» AIM OF THE EXERCISE: Count the lines of the records below that contain the string "Delete", with uppercase and lowercase treated as different. Give only the number.

» WORKING DATA:
## START

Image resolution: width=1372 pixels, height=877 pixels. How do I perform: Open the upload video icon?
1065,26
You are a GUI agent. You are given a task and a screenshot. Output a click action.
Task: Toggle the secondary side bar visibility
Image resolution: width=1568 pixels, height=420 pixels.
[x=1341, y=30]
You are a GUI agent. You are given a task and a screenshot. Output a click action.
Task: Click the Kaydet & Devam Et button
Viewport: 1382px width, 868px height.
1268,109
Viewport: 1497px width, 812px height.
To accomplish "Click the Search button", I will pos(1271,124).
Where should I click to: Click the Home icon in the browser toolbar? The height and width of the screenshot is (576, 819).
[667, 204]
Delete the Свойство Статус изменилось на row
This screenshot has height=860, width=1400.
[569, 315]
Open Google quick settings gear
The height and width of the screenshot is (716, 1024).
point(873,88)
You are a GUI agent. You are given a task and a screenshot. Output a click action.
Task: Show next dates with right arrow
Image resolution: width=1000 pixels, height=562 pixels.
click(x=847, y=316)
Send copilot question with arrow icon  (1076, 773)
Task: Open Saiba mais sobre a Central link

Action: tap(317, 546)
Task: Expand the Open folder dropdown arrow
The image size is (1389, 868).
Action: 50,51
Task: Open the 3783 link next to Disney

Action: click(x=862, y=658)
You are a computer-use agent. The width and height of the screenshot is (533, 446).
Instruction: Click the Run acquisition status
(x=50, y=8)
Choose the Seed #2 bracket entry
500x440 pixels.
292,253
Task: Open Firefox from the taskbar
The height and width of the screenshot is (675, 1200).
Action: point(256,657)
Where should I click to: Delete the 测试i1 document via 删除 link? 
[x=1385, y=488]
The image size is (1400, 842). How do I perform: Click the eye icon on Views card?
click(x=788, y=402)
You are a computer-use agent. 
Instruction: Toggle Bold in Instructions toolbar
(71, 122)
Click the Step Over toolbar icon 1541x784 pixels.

## END

» COMPLETED TASK: 2